• [WORK INSTRUCTIONS]
From the records below, please repeat exactly the line that has "1232x516 pixels.", the line that has "Given: Click the Bevaka eye icon", and every line between them, and nothing else.
Segment Open
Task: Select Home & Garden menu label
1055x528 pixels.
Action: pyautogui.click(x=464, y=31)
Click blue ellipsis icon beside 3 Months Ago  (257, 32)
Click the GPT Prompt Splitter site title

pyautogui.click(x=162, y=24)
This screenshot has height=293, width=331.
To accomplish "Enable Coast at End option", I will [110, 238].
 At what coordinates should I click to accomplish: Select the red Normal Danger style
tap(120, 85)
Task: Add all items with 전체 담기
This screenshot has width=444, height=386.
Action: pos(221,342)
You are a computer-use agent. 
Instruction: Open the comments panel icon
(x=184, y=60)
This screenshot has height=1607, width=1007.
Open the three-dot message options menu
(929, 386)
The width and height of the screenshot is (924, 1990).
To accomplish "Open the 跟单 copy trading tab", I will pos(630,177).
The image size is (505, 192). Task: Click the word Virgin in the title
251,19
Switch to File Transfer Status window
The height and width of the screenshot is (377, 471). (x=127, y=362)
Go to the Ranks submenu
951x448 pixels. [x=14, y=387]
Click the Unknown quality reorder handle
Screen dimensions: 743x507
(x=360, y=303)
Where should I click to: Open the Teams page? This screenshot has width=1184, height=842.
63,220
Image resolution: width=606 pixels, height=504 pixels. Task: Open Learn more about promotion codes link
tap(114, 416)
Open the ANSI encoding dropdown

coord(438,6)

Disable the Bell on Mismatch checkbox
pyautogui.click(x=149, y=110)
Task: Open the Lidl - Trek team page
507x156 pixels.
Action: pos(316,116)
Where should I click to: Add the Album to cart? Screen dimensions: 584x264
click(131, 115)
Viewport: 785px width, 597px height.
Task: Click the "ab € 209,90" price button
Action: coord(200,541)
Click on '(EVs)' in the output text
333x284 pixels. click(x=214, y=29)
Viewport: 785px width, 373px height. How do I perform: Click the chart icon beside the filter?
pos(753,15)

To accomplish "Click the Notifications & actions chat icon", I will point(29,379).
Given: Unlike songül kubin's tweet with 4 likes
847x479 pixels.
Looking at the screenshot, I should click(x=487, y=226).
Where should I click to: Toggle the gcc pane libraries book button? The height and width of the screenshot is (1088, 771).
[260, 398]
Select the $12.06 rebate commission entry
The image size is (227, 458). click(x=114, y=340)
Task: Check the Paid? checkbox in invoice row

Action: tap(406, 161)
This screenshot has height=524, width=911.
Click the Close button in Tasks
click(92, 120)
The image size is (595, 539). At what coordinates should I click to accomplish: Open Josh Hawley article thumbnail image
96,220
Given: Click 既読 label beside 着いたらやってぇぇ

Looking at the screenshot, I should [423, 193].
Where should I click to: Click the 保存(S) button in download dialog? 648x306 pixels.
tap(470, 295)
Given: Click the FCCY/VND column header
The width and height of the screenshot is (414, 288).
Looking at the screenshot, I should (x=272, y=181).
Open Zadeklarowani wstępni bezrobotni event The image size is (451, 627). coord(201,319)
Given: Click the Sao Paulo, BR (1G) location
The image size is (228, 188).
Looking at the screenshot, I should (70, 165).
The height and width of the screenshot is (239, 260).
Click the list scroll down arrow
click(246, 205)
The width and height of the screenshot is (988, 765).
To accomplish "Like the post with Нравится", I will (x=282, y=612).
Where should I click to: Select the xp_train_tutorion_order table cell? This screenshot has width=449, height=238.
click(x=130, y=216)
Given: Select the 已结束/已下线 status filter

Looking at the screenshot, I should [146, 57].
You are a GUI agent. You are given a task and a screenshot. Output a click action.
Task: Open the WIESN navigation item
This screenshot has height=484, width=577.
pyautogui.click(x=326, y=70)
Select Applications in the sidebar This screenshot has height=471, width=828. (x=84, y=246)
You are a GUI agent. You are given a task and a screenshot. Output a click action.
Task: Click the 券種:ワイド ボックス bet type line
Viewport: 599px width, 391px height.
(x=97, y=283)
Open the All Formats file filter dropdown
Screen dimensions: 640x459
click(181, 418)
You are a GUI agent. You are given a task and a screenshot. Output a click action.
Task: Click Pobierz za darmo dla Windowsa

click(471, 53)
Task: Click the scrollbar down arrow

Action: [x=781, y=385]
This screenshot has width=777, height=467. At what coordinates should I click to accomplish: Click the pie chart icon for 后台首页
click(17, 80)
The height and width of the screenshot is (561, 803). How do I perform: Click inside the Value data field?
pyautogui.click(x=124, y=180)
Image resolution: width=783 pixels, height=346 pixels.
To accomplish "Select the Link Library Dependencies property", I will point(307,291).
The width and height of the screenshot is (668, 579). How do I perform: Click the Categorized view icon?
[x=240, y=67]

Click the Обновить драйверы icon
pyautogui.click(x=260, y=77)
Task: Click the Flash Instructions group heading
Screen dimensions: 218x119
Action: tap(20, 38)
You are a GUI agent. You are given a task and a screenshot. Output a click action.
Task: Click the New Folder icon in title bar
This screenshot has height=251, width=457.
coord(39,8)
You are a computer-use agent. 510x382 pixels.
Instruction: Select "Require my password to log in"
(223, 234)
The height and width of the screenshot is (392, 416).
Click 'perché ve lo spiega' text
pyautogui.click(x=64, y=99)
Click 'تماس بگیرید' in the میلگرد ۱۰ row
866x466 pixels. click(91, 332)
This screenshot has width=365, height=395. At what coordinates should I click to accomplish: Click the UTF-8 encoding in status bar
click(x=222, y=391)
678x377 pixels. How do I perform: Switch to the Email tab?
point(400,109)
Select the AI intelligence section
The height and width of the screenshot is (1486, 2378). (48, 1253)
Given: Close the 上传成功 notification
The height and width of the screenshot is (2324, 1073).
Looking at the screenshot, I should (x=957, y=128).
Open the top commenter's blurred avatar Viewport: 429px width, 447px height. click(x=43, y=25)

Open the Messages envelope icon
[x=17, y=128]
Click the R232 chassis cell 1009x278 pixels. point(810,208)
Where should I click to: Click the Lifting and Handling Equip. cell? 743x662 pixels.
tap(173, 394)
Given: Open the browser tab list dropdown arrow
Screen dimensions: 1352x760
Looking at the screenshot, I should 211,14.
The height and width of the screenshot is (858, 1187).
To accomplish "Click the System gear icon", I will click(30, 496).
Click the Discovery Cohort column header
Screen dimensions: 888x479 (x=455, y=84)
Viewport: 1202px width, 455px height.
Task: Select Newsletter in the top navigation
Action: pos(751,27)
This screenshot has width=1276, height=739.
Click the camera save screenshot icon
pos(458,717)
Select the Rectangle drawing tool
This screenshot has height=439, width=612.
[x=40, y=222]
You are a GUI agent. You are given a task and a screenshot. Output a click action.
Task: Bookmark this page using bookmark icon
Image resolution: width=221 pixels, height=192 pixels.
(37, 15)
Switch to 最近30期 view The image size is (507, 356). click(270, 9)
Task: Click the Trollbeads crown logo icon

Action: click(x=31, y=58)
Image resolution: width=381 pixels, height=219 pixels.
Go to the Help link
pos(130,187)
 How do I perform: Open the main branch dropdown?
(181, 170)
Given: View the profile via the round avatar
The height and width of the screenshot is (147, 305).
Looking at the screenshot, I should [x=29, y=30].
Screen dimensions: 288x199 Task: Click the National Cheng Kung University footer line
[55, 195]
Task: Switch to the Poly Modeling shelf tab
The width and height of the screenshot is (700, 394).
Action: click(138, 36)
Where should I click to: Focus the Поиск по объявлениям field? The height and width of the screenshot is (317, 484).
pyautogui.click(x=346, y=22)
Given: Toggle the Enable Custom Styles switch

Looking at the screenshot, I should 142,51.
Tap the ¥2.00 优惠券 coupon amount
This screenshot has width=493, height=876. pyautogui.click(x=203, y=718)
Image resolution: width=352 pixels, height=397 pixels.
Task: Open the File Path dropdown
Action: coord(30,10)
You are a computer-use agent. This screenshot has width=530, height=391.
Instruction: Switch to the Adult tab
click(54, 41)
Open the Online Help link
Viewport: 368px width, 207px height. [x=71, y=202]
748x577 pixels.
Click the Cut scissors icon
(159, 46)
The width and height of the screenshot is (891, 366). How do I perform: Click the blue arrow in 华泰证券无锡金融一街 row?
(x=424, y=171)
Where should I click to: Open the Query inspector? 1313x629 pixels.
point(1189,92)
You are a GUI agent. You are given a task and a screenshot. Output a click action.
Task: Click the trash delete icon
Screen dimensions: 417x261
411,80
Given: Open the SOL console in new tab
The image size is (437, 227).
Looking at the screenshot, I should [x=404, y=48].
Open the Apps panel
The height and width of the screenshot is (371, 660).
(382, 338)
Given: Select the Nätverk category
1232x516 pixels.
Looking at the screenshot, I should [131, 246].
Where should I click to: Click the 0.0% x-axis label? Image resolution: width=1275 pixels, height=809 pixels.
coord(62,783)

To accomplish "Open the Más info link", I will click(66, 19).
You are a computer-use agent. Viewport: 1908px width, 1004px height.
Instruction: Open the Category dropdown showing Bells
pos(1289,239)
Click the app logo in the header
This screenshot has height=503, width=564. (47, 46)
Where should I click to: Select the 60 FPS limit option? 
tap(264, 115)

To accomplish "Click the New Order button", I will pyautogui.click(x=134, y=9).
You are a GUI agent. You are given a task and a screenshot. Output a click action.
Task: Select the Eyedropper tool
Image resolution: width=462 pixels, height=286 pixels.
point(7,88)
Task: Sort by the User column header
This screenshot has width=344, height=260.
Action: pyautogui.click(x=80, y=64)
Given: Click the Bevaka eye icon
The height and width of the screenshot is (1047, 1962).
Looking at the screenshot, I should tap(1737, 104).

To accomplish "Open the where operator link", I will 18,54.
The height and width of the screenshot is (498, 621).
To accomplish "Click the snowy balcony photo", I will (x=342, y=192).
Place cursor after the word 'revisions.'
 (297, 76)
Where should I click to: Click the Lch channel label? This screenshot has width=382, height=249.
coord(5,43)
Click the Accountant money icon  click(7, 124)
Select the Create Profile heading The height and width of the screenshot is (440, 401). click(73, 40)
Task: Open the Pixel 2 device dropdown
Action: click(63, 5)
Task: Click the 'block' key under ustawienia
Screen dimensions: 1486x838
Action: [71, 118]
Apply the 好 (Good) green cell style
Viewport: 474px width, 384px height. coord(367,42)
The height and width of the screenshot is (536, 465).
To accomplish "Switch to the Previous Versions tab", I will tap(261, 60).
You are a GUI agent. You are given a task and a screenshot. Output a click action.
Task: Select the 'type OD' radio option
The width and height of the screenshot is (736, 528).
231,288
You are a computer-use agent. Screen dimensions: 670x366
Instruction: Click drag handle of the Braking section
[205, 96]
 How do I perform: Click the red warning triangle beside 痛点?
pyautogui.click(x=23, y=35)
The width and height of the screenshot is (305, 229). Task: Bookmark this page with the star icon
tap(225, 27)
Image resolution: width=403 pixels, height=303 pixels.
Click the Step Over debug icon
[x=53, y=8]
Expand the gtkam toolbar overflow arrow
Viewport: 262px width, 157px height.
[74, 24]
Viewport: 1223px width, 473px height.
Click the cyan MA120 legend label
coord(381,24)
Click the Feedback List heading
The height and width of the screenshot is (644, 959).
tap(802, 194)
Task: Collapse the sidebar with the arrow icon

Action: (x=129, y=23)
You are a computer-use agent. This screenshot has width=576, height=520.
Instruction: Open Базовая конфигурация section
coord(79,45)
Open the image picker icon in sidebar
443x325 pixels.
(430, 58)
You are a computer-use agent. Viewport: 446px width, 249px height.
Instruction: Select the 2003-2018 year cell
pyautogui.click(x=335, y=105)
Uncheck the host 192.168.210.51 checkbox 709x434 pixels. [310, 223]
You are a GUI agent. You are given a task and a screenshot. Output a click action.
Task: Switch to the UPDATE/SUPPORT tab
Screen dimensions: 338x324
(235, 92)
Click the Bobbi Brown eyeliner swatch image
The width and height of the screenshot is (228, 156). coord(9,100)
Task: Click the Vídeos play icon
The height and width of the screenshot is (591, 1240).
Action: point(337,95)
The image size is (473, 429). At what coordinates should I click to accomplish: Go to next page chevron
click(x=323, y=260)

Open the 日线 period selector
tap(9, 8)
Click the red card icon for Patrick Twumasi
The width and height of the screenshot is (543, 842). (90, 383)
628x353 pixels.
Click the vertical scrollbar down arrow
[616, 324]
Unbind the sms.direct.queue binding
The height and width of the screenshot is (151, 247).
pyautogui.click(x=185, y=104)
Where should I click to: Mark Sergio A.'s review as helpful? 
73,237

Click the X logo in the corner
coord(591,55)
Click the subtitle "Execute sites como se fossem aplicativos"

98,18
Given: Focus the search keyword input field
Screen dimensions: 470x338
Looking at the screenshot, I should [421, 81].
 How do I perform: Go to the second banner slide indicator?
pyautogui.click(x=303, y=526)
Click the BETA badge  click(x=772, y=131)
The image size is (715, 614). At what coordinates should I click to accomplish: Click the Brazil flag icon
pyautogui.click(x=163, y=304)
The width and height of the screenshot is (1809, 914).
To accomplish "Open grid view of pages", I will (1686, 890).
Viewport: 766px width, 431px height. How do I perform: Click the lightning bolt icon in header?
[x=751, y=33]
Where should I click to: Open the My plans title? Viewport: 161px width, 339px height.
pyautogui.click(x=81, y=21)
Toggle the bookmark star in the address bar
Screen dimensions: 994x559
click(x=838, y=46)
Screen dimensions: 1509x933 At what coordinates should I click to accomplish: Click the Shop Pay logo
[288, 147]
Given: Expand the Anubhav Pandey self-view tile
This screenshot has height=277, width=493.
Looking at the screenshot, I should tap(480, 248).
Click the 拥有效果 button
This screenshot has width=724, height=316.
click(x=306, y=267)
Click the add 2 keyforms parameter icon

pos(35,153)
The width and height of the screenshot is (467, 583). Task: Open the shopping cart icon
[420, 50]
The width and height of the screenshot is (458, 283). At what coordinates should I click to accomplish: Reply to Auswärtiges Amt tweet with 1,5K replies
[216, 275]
Segment Closed
• [WRITTEN RESPONSE]
1232x516 pixels.
Looking at the screenshot, I should [131, 246].
Where should I click to: Click the 0.0% x-axis label? Image resolution: width=1275 pixels, height=809 pixels.
coord(62,783)

To accomplish "Open the Más info link", I will click(66, 19).
You are a computer-use agent. Viewport: 1908px width, 1004px height.
Instruction: Open the Category dropdown showing Bells
pos(1289,239)
Click the app logo in the header
This screenshot has height=503, width=564. (47, 46)
Where should I click to: Select the 60 FPS limit option? 
tap(264, 115)

To accomplish "Click the New Order button", I will pyautogui.click(x=134, y=9).
You are a GUI agent. You are given a task and a screenshot. Output a click action.
Task: Select the Eyedropper tool
Image resolution: width=462 pixels, height=286 pixels.
point(7,88)
Task: Sort by the User column header
This screenshot has width=344, height=260.
Action: pyautogui.click(x=80, y=64)
Given: Click the Bevaka eye icon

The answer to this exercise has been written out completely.